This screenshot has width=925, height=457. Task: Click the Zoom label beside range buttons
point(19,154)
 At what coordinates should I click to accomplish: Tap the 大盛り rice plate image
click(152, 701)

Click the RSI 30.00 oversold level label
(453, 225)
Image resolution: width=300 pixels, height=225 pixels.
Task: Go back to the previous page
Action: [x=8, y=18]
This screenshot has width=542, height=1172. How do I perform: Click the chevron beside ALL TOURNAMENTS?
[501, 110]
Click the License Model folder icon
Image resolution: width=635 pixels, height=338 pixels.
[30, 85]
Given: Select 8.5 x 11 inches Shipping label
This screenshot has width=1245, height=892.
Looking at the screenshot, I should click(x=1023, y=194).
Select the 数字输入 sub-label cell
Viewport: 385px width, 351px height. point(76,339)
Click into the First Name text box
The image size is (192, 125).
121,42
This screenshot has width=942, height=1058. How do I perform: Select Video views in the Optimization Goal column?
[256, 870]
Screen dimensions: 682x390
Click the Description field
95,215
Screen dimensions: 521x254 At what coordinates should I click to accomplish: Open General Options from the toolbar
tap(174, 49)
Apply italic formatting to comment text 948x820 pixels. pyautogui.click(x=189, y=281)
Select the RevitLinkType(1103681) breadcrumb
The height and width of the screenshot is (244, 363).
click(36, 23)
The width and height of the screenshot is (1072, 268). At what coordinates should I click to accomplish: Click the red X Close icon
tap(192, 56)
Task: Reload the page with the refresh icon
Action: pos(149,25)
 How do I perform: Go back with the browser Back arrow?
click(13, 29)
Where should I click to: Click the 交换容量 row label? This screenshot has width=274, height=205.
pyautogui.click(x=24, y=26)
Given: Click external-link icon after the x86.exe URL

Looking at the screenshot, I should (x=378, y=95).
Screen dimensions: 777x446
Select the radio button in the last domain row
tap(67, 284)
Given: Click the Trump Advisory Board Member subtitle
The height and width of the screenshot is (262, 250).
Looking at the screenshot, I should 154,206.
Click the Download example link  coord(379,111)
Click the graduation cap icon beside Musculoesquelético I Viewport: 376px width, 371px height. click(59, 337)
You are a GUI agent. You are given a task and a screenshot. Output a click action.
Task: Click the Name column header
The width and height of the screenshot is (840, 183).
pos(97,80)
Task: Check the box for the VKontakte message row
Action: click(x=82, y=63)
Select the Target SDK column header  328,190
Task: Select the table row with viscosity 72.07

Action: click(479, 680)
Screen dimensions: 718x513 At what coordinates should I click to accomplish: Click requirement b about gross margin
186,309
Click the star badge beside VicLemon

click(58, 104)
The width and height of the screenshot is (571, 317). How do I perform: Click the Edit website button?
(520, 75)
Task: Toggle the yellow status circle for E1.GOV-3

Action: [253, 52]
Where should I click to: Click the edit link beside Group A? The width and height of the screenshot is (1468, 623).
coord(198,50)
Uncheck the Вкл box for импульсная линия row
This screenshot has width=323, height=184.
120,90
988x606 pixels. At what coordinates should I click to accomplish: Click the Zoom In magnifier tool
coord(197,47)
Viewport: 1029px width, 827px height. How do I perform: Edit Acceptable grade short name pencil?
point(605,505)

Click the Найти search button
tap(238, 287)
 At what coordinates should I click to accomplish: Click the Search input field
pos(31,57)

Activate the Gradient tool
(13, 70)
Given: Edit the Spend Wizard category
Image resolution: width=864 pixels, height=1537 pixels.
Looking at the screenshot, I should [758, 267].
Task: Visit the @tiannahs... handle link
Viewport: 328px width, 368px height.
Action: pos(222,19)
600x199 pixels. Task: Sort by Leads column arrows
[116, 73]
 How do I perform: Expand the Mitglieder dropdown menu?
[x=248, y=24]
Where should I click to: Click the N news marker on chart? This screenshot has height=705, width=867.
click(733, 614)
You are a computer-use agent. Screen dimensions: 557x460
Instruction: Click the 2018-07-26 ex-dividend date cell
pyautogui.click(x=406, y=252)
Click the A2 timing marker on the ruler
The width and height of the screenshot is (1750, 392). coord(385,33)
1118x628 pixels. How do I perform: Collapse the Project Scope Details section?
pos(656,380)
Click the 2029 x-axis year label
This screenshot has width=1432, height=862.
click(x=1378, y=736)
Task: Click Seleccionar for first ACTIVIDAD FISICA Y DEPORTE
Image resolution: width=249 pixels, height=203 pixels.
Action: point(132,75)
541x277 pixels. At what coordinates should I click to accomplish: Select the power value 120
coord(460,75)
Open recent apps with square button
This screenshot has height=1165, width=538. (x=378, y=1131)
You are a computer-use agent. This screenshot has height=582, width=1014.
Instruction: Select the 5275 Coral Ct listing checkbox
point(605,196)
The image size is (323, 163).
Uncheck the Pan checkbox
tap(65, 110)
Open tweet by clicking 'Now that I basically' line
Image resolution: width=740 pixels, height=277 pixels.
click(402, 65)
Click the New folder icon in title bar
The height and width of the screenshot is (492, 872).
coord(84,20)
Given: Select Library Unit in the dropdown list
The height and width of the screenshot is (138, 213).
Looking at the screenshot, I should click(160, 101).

# INSTRUCTIONS TO FOLLOW
Output the records again in full. Keep every character as written.

# ANSWER TO THIS EXERCISE
This screenshot has width=925, height=457. Task: Click the Zoom label beside range buttons
point(19,154)
 At what coordinates should I click to accomplish: Tap the 大盛り rice plate image
click(152, 701)

Click the RSI 30.00 oversold level label
(453, 225)
Image resolution: width=300 pixels, height=225 pixels.
Task: Go back to the previous page
Action: [x=8, y=18]
This screenshot has width=542, height=1172. How do I perform: Click the chevron beside ALL TOURNAMENTS?
[501, 110]
Click the License Model folder icon
Image resolution: width=635 pixels, height=338 pixels.
[30, 85]
Given: Select 8.5 x 11 inches Shipping label
This screenshot has width=1245, height=892.
Looking at the screenshot, I should click(x=1023, y=194).
Select the 数字输入 sub-label cell
Viewport: 385px width, 351px height. point(76,339)
Click into the First Name text box
The image size is (192, 125).
121,42
This screenshot has width=942, height=1058. How do I perform: Select Video views in the Optimization Goal column?
[256, 870]
Screen dimensions: 682x390
Click the Description field
95,215
Screen dimensions: 521x254 At what coordinates should I click to accomplish: Open General Options from the toolbar
tap(174, 49)
Apply italic formatting to comment text 948x820 pixels. pyautogui.click(x=189, y=281)
Select the RevitLinkType(1103681) breadcrumb
The height and width of the screenshot is (244, 363).
click(36, 23)
The width and height of the screenshot is (1072, 268). At what coordinates should I click to accomplish: Click the red X Close icon
tap(192, 56)
Task: Reload the page with the refresh icon
Action: pos(149,25)
 How do I perform: Go back with the browser Back arrow?
click(13, 29)
Where should I click to: Click the 交换容量 row label? This screenshot has width=274, height=205.
pyautogui.click(x=24, y=26)
Given: Click external-link icon after the x86.exe URL

Looking at the screenshot, I should (x=378, y=95).
Screen dimensions: 777x446
Select the radio button in the last domain row
tap(67, 284)
Given: Click the Trump Advisory Board Member subtitle
The height and width of the screenshot is (262, 250).
Looking at the screenshot, I should 154,206.
Click the Download example link  coord(379,111)
Click the graduation cap icon beside Musculoesquelético I Viewport: 376px width, 371px height. click(59, 337)
You are a GUI agent. You are given a task and a screenshot. Output a click action.
Task: Click the Name column header
The width and height of the screenshot is (840, 183).
pos(97,80)
Task: Check the box for the VKontakte message row
Action: click(x=82, y=63)
Select the Target SDK column header  328,190
Task: Select the table row with viscosity 72.07

Action: click(479, 680)
Screen dimensions: 718x513 At what coordinates should I click to accomplish: Click requirement b about gross margin
186,309
Click the star badge beside VicLemon

click(58, 104)
The width and height of the screenshot is (571, 317). How do I perform: Click the Edit website button?
(520, 75)
Task: Toggle the yellow status circle for E1.GOV-3

Action: [253, 52]
Where should I click to: Click the edit link beside Group A? The width and height of the screenshot is (1468, 623).
coord(198,50)
Uncheck the Вкл box for импульсная линия row
This screenshot has width=323, height=184.
120,90
988x606 pixels. At what coordinates should I click to accomplish: Click the Zoom In magnifier tool
coord(197,47)
Viewport: 1029px width, 827px height. How do I perform: Edit Acceptable grade short name pencil?
point(605,505)

Click the Найти search button
tap(238, 287)
 At what coordinates should I click to accomplish: Click the Search input field
pos(31,57)

Activate the Gradient tool
(13, 70)
Given: Edit the Spend Wizard category
Image resolution: width=864 pixels, height=1537 pixels.
Looking at the screenshot, I should [758, 267].
Task: Visit the @tiannahs... handle link
Viewport: 328px width, 368px height.
Action: pos(222,19)
600x199 pixels. Task: Sort by Leads column arrows
[116, 73]
 How do I perform: Expand the Mitglieder dropdown menu?
[x=248, y=24]
Where should I click to: Click the N news marker on chart? This screenshot has height=705, width=867.
click(733, 614)
You are a computer-use agent. Screen dimensions: 557x460
Instruction: Click the 2018-07-26 ex-dividend date cell
pyautogui.click(x=406, y=252)
Click the A2 timing marker on the ruler
The width and height of the screenshot is (1750, 392). coord(385,33)
1118x628 pixels. How do I perform: Collapse the Project Scope Details section?
pos(656,380)
Click the 2029 x-axis year label
This screenshot has width=1432, height=862.
click(x=1378, y=736)
Task: Click Seleccionar for first ACTIVIDAD FISICA Y DEPORTE
Image resolution: width=249 pixels, height=203 pixels.
Action: point(132,75)
541x277 pixels. At what coordinates should I click to accomplish: Select the power value 120
coord(460,75)
Open recent apps with square button
This screenshot has height=1165, width=538. (x=378, y=1131)
You are a computer-use agent. This screenshot has height=582, width=1014.
Instruction: Select the 5275 Coral Ct listing checkbox
point(605,196)
The image size is (323, 163).
Uncheck the Pan checkbox
tap(65, 110)
Open tweet by clicking 'Now that I basically' line
Image resolution: width=740 pixels, height=277 pixels.
click(402, 65)
Click the New folder icon in title bar
The height and width of the screenshot is (492, 872).
coord(84,20)
Given: Select Library Unit in the dropdown list
The height and width of the screenshot is (138, 213).
Looking at the screenshot, I should click(160, 101).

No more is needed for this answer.